Training a Neural Network

5.6. Training a Neural Network#

At the moment our neural network isn’t very good. And you can see that it hasn’t performed well on the samples we have given it, the colours are completely different.

Sample	Predicted	Actual	Error (Predicted - Actual)
(150, 25, 150)	(107, 32)	(300, 71)	(-193, -39)
(50, 60, 180)	(124.3, 38.8)	(235, 57)	(-110.7, -18.2)
(250, 200, 170)	(170, 50)	(23, 89)	(147, -39)

Currently the value of the weights and biases are random. This means our network isn’t likely to perform well! We should be able to improve the performance of our neutral network through training where we adjust the weights and biases based on training data.

The way we train a neural network is through a process called back propagation. The maths is a little complicated but essentially after we see the training samples we can determine what ‘direction’ to update each of the values in the network, i.e. whether the values need to be increased or decreased. We also knows the relative amount these values need to change. For example it might know that one of the biases need to be increased by a lot, while the others need to be decreased by a smaller amount.

While we know the relative amount we increase/decrease values by, the overall amount will depend on the learning rate. If the learning rate is large, we increase/decrease values by a large amount.

If the learning rate is small, we increase/decrease values by a small amount.

The idea is we keep repeating this process over and over again, each time ‘tweaking’ the neural network so that the values are in the right direction and the network learns slowly over time. The number of repeats we do is called the number of iterations.

Picking a good learning rate is important. If you pick a learning rate that is too large, the neural network training can be erratic because you’re changing the values too much each time.
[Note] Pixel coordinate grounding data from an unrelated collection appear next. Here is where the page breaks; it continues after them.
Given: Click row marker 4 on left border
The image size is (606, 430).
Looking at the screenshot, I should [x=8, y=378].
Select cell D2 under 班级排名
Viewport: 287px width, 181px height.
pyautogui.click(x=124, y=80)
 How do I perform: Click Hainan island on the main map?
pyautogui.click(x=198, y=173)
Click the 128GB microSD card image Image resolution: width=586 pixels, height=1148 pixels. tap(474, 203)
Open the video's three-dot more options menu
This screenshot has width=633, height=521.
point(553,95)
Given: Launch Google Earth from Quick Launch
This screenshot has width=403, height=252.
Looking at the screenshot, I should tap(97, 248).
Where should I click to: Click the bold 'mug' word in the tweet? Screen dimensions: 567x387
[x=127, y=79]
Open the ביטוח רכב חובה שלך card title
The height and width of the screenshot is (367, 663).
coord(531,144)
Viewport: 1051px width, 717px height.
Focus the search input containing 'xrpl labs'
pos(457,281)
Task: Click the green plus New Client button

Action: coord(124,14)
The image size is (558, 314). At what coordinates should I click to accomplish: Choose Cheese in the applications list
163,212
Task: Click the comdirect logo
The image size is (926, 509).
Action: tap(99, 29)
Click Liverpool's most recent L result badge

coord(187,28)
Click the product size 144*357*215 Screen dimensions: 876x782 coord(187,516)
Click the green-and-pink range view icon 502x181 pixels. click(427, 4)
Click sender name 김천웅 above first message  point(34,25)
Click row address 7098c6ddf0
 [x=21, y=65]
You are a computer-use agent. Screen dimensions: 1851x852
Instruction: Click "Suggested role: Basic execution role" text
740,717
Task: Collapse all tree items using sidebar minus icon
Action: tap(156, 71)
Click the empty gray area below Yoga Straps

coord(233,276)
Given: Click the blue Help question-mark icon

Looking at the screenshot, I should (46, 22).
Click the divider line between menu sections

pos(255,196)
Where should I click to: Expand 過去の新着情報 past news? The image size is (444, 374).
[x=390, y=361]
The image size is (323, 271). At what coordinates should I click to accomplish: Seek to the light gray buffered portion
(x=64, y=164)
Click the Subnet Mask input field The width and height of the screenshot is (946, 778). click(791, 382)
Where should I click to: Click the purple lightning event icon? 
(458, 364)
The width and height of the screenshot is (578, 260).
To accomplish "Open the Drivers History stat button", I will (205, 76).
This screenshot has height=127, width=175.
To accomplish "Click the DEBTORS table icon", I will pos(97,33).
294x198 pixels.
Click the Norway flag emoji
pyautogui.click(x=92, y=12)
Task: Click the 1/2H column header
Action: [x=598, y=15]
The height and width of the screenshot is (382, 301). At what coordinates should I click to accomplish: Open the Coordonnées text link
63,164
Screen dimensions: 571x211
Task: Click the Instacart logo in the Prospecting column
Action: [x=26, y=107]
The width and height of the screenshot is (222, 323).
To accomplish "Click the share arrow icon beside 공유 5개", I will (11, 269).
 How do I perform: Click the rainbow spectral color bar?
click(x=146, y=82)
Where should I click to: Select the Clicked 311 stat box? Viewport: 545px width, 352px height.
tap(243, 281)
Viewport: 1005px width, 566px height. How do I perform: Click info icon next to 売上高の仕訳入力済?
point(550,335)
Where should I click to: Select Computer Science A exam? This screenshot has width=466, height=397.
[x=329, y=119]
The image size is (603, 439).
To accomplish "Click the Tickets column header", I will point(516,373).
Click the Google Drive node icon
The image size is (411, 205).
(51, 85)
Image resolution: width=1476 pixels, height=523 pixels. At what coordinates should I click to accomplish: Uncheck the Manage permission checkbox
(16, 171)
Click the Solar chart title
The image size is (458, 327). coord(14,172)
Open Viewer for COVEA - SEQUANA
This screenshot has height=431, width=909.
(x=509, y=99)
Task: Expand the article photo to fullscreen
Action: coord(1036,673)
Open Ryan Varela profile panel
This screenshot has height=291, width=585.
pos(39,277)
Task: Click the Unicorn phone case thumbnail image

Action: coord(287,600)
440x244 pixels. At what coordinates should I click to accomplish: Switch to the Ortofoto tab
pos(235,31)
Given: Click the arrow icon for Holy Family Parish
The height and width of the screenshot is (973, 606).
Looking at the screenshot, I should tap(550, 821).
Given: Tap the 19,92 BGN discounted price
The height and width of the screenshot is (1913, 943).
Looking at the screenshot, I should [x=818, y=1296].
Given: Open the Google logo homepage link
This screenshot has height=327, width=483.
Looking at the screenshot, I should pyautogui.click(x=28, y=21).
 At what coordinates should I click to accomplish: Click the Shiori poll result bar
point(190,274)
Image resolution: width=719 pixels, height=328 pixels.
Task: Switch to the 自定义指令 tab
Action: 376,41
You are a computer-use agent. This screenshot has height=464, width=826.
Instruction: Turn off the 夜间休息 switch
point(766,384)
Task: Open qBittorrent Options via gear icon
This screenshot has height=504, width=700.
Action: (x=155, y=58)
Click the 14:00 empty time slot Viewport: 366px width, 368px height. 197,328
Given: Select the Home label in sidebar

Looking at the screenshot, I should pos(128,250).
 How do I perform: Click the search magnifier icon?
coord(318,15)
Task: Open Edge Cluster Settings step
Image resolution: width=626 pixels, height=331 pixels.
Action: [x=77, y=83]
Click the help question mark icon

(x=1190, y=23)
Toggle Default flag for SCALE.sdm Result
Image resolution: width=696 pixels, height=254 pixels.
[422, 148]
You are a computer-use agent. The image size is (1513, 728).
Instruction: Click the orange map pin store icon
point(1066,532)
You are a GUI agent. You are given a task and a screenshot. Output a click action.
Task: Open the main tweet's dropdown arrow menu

If you pick a learning rate that is too small, the neural network training can be very slow and it could take the network days to learn instead of hours. One way to know whether the neural network is doing well is to look at how the error changes on the training data. Ideally the error (e.g. the mean squared error) should decrease slowly and smoothly. The learning rate will depend a bit on the problem you’re trying to solve, but typically learning rates are generally in the range 0.001-0.1.

Here is a sketch of how the training error might change for different learning rates. These curves are called loss curves.

Note that the curve for a high learning rate may take very different shapes depending on the network and the problem it is trying to solve. The main way to recognise it is that it doesn’t have a nice smooth curve towards a low error.